If you haven’t read the first part where we setup action mailbox and test it in development, you can read it here.

You should have

  • Postfix configured in production server (same server as your rails app)
  • The existing app built with rails 6
  • Ruby with rbenv setup
  • Patience

Steps

Let’s login to our production server first.

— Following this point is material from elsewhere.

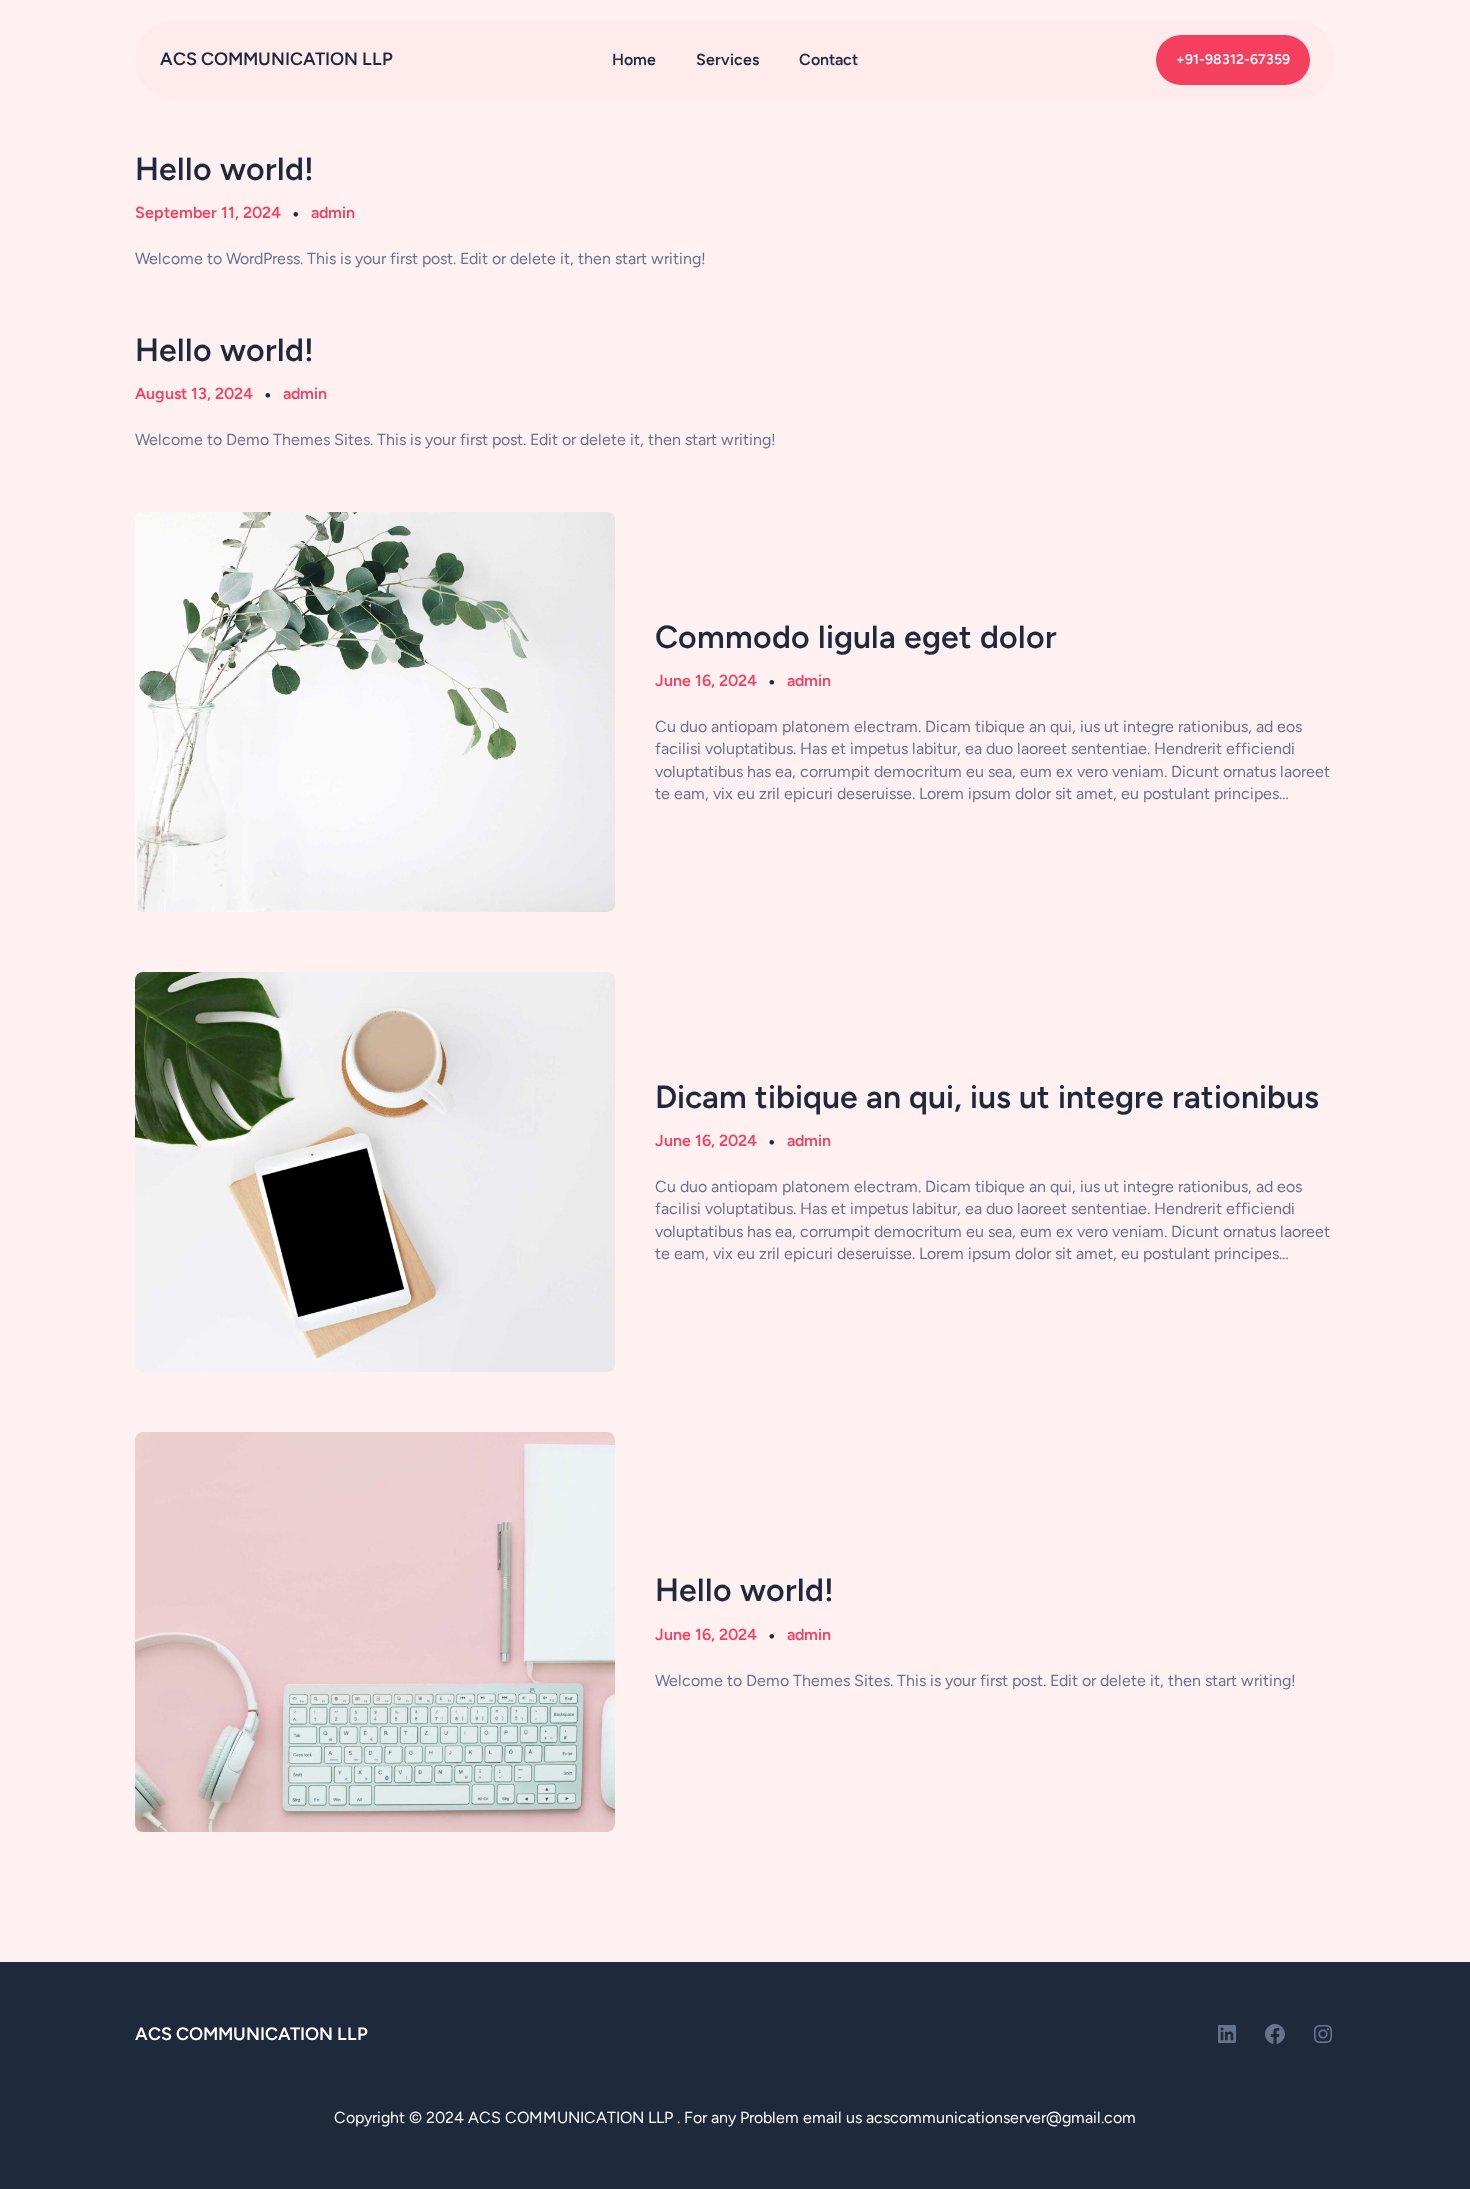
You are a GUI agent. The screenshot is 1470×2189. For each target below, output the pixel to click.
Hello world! (224, 169)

Step 1: Create A Bash Script

Create a script to forward incoming emails to our rails app inside /usr/local/bin/

$ nano email_forwarder.sh

Add the following to the script

#!/bin/sh
export HOME=YOUR_HOME_PATH
export PATH=YOUR_PATH
export RBENV_ROOT=YOUR_RBENV_PATH

cd /path/to/your/project && bin/rails action_mailbox:ingress:postfix URL='http://localhost:3000/rails/action_mailbox/relay/inbound_emails' INGRESS_PASSWORD='YOUR_INGRESS_PASSWORD'

Replace values of HOME, PATH, rbenv, URL and INGRESS_PASSWORD as described below:

  • Copy your home directory

cd and copy what you get from pwd command

$ cd
$ pwd
  • Copy what you get from $PATH and which rbenv command
$ $PATH
$ which rbenv
  • Copy the password you added to credentials file or your ENV file

For URL, if your application lived at https://example.com, the full command would look like this:

bin/rails action_mailbox:ingress:postfix URL=https://example.com/rails/action_mailbox/relay/inbound_emails INGRESS_PASSWORD=YOUR_STRONG_PASSWORD

Step 2: Configure Postfix To Pipe Incoming Emails To Script

We will follow the steps as described here.

  • Create /etc/postfix/virtual_aliases to add a catch-all alias; localuser needs to be an existing local user:
# /etc/postfix/virtual_aliases
@mydomain.tld   localuser@mydomain.tld
  • Create /etc/postfix/transport to add a transport mapping. “forward_to_rails” can be whatever you want; it will be used later in master.cf
# /etc/postfix/transport
mydomain.tld    forward_to_rails:
  • Next, both transport and virtual_aliases need to be compiled into berkeley DB files:
$ sudo postmap /etc/postfix/virtual_aliases
$ sudo postmap /etc/postfix/transport
  • Add the transport to /etc/postfix/master.cf
# /etc/postfix/master.cf
forward_to_rails   unix  -       n       n       -       -       pipe
  flags=Xhq user=deploy:deploy argv=/usr/local/bin/email_forwarder.sh
  ${nexthop} ${user}

We should specify user so the script is run by that user and not postfix or nobody. user=deploy:deploy ~ user=user:group

  • Add following in /etc/postfix/main.cf
# /etc/postfix/main.cf
  transport_maps = hash:/etc/postfix/transport
  virtual_alias_maps = hash:/etc/postfix/virtual_aliases

You can view postfix log with tail -f /var/log/mail.log.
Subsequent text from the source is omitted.